EXERCISE DATA:
☆ ☆ ☆ ☆
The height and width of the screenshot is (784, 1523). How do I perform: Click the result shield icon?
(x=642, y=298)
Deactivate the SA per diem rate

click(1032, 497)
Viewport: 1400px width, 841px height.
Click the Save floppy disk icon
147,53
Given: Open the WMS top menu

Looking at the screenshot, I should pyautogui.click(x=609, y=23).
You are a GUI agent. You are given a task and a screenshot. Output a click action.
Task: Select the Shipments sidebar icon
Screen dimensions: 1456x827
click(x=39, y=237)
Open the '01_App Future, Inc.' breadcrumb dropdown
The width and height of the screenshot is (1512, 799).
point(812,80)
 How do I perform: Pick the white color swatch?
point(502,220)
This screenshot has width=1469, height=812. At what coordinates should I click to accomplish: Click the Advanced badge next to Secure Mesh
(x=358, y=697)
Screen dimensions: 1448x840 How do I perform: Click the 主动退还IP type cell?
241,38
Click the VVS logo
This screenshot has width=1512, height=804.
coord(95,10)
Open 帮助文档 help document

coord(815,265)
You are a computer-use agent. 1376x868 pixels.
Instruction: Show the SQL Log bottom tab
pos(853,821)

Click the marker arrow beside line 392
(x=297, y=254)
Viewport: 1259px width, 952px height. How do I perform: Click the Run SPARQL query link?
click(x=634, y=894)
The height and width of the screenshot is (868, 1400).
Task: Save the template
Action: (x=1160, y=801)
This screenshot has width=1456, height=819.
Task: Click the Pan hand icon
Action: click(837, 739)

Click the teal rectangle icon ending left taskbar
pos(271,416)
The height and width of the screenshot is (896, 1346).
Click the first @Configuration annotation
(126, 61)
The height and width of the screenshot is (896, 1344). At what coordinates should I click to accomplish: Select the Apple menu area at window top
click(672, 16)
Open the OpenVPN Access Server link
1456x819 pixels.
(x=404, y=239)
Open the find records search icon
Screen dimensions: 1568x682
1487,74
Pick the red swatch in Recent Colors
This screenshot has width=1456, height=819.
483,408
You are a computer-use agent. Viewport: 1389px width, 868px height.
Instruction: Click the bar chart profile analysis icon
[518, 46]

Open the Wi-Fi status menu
☆ ☆ ☆ ☆
REQUIREMENT: A verbatim restatement of all the entries above is required.

ANSWER SECTION:
The height and width of the screenshot is (784, 1523). How do I perform: Click the result shield icon?
(x=642, y=298)
Deactivate the SA per diem rate

click(1032, 497)
Viewport: 1400px width, 841px height.
Click the Save floppy disk icon
147,53
Given: Open the WMS top menu

Looking at the screenshot, I should pyautogui.click(x=609, y=23).
You are a GUI agent. You are given a task and a screenshot. Output a click action.
Task: Select the Shipments sidebar icon
Screen dimensions: 1456x827
click(x=39, y=237)
Open the '01_App Future, Inc.' breadcrumb dropdown
The width and height of the screenshot is (1512, 799).
point(812,80)
 How do I perform: Pick the white color swatch?
point(502,220)
This screenshot has width=1469, height=812. At what coordinates should I click to accomplish: Click the Advanced badge next to Secure Mesh
(x=358, y=697)
Screen dimensions: 1448x840 How do I perform: Click the 主动退还IP type cell?
241,38
Click the VVS logo
This screenshot has width=1512, height=804.
coord(95,10)
Open 帮助文档 help document

coord(815,265)
You are a computer-use agent. 1376x868 pixels.
Instruction: Show the SQL Log bottom tab
pos(853,821)

Click the marker arrow beside line 392
(x=297, y=254)
Viewport: 1259px width, 952px height. How do I perform: Click the Run SPARQL query link?
click(x=634, y=894)
The height and width of the screenshot is (868, 1400).
Task: Save the template
Action: (x=1160, y=801)
This screenshot has width=1456, height=819.
Task: Click the Pan hand icon
Action: click(837, 739)

Click the teal rectangle icon ending left taskbar
pos(271,416)
The height and width of the screenshot is (896, 1346).
Click the first @Configuration annotation
(126, 61)
The height and width of the screenshot is (896, 1344). At what coordinates should I click to accomplish: Select the Apple menu area at window top
click(672, 16)
Open the OpenVPN Access Server link
1456x819 pixels.
(x=404, y=239)
Open the find records search icon
Screen dimensions: 1568x682
1487,74
Pick the red swatch in Recent Colors
This screenshot has width=1456, height=819.
483,408
You are a computer-use agent. Viewport: 1389px width, 868px height.
Instruction: Click the bar chart profile analysis icon
[518, 46]

Open the Wi-Fi status menu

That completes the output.